"I am not the only one doing this," she said. "I am 76 years old and I have cousins in the same age group who are all doing it.
"They are actually going into hospitals and massaging people who are in pain and the doctors are turning a blind eye."
MPs on the committee also turned a blind eye to that extraordinary revelation, instead focusing on how effective the cream was.
Labour MP Liz Craig asked whether Mullen needed to supplement it with another conventional medicine.
"No … If you've got arthritis is really is a boon," Mullen said.
"Half my family are using the cream. We all get rheumatoid arthritis, and they use my cream. They don't take painkillers either."
Did it just take the edge off or did it completely relieve her symptoms?
"If you rub it onto your skin, it goes straight into your bloodstream, within 20 minutes you're comfortable and it will last for about four hours," she said.
Mullen echoed the comments of many submitters in saying she wanted to be able to medicate herself with cannabis legally. She wants to grow a plant or two for personal use without fear of prosecution.
Although the law change will create a legal exemption for terminally-ill patients, they will initially only have access to approved cannabis products, which are relatively expensive.
"I really don't want to go to jail for doing this," Mullen said. "But I am going to continue doing it. It is a medicine to me."
Victoria Catherwood, a medical student from Christchurch, also told the committee today that she would not qualify to use medical cannabis legally after the law change.
She has a brain tumour, which initially gave her "crippling" double vision, led to vomiting, and caused her to slur her words.
When she was first diagnosed, Catherwood was given a 40 per cent chance of still living in five years. That does not meet the threshold for accessing medical cannabis under the proposed regime.
"This is my story and this is my struggle," she told the MPs. "My medical treatment is currently being withheld from me."

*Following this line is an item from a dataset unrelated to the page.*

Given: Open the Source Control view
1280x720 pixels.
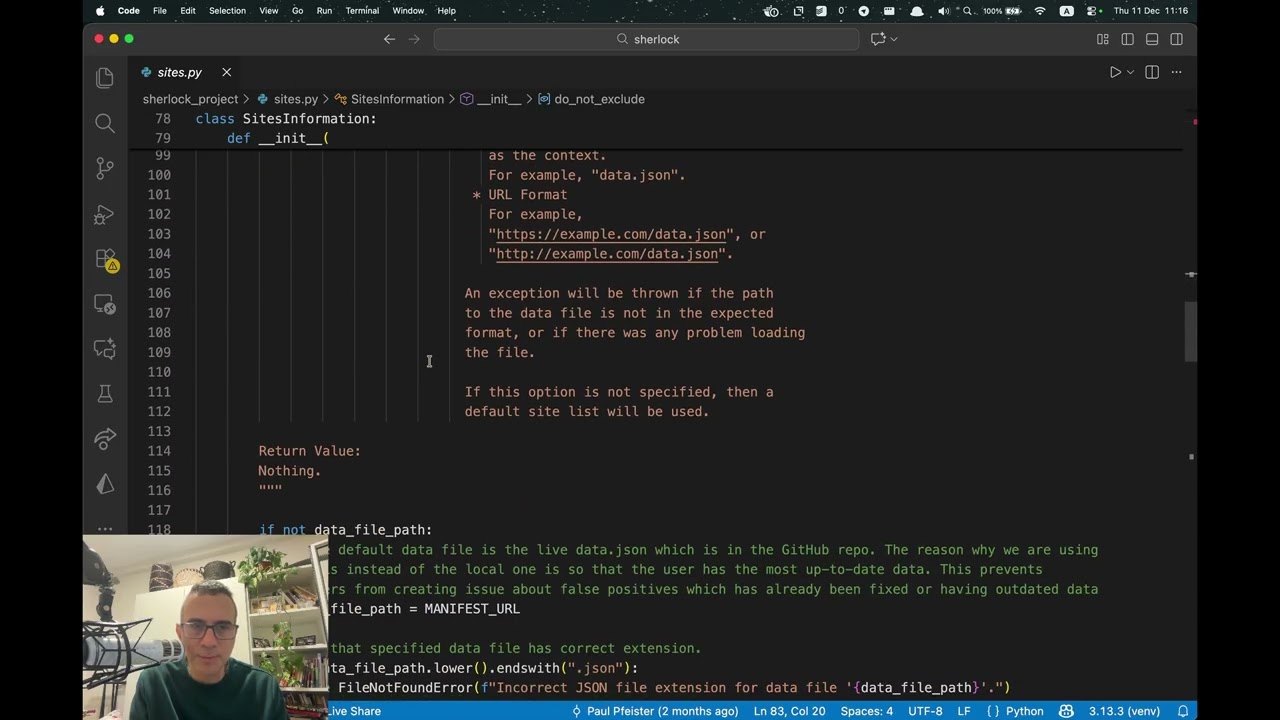Looking at the screenshot, I should [105, 168].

Catherwood said she also cared for her mother, who has terminal breast cancer which has spread to her lungs, liver and bones.
"I have lived with her for three years and I have witnessed huge benefits from her pain, nausea, vomiting, appetite … from using cannabis as a medicine [rather] than conventional drugs."
Former Green MP Nandor Tansczos, who has lobbied for cannabis law reform for 30 years, said the legislation would help New Zealand to catch up with the rest of the world.
However, he said that without significant changes it would create the "most impractical and unhelpful regime on the planet".
It should be up to doctors, not MPs, to decide whether cannabis was appropriate for a patient, he said. He wanted the legal exemption to be much broader and apply to a list of qualifying conditions, not just terminal cases.
Health Minister David Clark has previously said that the Government wanted the scope of the exemption to be narrow, because it was only meant to be a compassionate measure until a full medical cannabis regime was established - expected to take about two years.
Many submitters have admitted to breaking the law at the hearings, but did not appear to be put off by a warning from Parliament last week that their submissions would be made public.
While some appearing at Parliament today were listed as "anonymous", most were happy to publicly reveal their use of cannabis.